No names or events have been exaggerated or disguised.

My dad calls me for his almost daily dose of daughter-talk. All in the middle of a conversation about not eating bythe roadside stalls in India and taking lao sai pills for all my biz trips. He suddenly started laughing like a banshee, like mad! I couldn't stop him! Then I hear my mother screaming in the background trying to burst my eardrums about dad farting with aircon on. (FYI, dad has farts of nuclear catastrophic proportions and takes immense joy in releasing them and getting a reaction out of it).
Dad continues to laugh like a banshee and launches a counter attack. Complains to daughter about mom snoring at night keeping him awake.

Very in love hor to tahan all this.


...

This year I have found out that I have three friend's whose dads have passed away.

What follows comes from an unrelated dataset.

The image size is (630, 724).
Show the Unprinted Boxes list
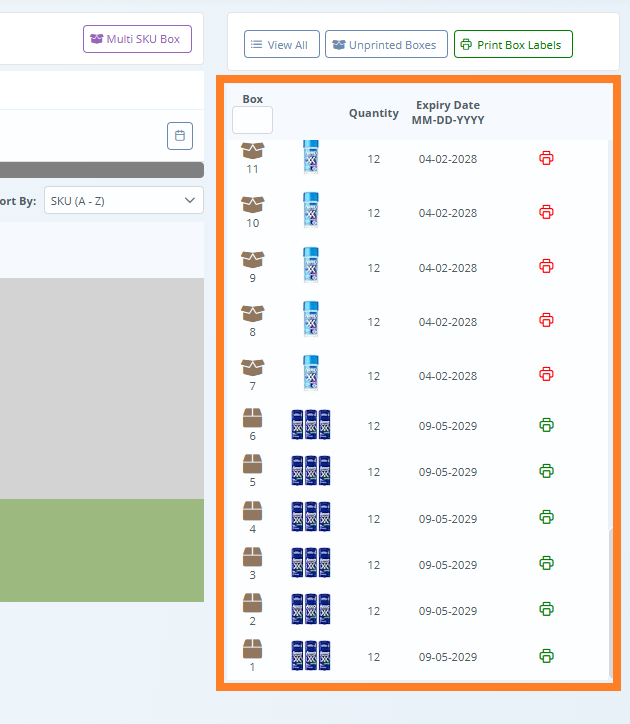pos(386,45)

Countless uncles & aunts who have terminal illness. Infinite, unarticulated silences passed between us, while I could only muster weak, awkward mumbles of 'sorry' in bid to break the silence. When I was younger my greatest fear was my grandmother and parents dying. I couldn't deal with it. Every thought clamps its torturous vices on my heart and physically I feel pain. If it were a taste, it would be the sour bile that fills your mouth just before you puke your meal out. In my mind, everyone my age should still have healthy parents and older relatives. Families are always happy and people know not to leave the caring of parents to the helpers. And I mean spending time with rather than physically cleaning since that places a huge strain on resources; though I do know of a guy who quit his job to take care of his father who was starting to lose his memory, but that's a story for another day. Even now, dealing with death, I feel like the little girl that poked her finger into a perfectly frosted cake and trying to cream smooth it over, hoping that nobody will notice. In my mind, it's all just in my mind.

1 Comments:

Anonymous Anonymous said...

and i think perhaps until you have a family of your own (and for many not even then) - own spouse and not just that, own kid/s, you never ever lose that fear - it is always a comforting thought that however old and infirm they might be, they are there for you unconditionally like no one else ever can be - it is an astonishing bond between parents and kids - of course, there are many untahantable relationships too between some parents and some kids - i dun unerstan that at all. But my heart goes out even more to the parents who outlive their kids - theirs is a sorrow that nothing can match especially those that lose a kid at a young age.